Electronic Thesis and Dissertation Repository

Cost-Optimized Household Energy Management Considering Variable Electricity Tariffs and Local Energy Storage

Jacqueline Le Feuvre, Western University

Abstract

The drive for sustainable and green energy systems is increasing globally to combat climate change and achieve a net-zero energy system. As a result, the proliferation of renewable energy and electrified households is rising. Variability in electricity prices is also increasing due to supply-demand imbalances and more renewable energy in the grid. With increased household electrification, including battery and electric vehicle (EV) installations, households can now shift their electricity consumption to better align with renewable energy production and lower prices. This enhances sustainability, reduces costs, and supports the grid power balance. A home energy management system (HEMS) optimally distributes and uses energy within a household to achieve economic, sustainability, and efficiency goals. HEMS can significantly benefit both customers and the wider energy system by automatically adjusting household energy consumption to align with renewable energy production and low-price periods.

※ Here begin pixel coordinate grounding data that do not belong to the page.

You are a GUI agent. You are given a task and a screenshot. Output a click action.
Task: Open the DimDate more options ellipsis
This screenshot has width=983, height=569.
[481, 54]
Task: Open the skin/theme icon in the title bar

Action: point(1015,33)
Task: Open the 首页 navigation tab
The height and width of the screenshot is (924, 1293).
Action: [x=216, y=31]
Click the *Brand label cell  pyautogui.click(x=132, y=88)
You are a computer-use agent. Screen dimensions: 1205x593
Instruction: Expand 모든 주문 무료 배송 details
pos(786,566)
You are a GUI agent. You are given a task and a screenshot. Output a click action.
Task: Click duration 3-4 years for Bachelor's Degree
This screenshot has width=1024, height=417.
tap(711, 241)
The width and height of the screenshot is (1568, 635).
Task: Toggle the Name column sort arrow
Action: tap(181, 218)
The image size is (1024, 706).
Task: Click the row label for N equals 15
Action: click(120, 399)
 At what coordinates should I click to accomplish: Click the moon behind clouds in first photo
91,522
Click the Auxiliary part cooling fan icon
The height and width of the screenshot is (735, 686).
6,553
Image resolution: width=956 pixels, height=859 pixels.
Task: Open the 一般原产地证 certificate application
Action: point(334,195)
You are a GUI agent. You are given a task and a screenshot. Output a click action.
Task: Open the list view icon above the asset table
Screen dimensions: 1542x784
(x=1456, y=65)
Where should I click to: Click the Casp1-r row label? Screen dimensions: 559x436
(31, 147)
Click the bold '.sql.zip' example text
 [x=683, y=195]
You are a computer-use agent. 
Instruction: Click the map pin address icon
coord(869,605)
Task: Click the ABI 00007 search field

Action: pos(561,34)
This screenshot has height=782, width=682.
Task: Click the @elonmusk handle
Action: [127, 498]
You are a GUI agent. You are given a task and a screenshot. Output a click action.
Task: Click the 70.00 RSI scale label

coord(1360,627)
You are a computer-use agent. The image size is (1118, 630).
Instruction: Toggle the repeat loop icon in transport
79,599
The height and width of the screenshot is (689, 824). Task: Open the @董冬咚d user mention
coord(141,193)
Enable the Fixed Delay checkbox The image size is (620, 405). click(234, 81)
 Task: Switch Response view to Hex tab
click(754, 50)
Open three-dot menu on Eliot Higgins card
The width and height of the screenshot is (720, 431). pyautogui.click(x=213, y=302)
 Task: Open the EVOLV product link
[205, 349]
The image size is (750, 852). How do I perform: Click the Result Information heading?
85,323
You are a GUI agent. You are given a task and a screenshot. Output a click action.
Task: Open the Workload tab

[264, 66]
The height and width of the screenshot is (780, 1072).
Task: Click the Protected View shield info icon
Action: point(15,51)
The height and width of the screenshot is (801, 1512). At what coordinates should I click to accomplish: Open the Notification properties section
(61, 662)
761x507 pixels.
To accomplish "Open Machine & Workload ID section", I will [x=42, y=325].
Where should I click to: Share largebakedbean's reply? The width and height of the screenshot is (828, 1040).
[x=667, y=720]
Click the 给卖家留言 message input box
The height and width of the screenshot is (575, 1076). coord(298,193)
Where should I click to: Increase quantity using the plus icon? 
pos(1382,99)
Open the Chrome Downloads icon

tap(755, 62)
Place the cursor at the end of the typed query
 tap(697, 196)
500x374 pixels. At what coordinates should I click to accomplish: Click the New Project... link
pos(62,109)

This thesis designs and compares two novel HEMS algorithms that control the EV and battery in an electrified household. The objective is to minimize household electricity costs while considering variable electricity prices. It is crucial for algorithms in consumer products to have short implementation and computation time, and adaptability to changing system conditions. Existing HEMS algorithms often overlook these aspects, so the new algorithms address these gaps. Additionally, since full battery control is not always possible, each algorithm is evaluated using two battery control methods: active control and point of common coupling (PCC) zero control, commonly used in consumer products.

The proposed algorithms are simulated and tested on a model of an average electrified household in Germany. The new HEMS algorithms achieve superior cost savings compared to existing algorithms. The performance is robust across different seasonal conditions, EV driving behaviors, and prediction accuracies. In addition, the algorithm implementation and computation times are minimized and the impact of PCC-zero controlled batteries on HEMS performance is evaluated for the first time.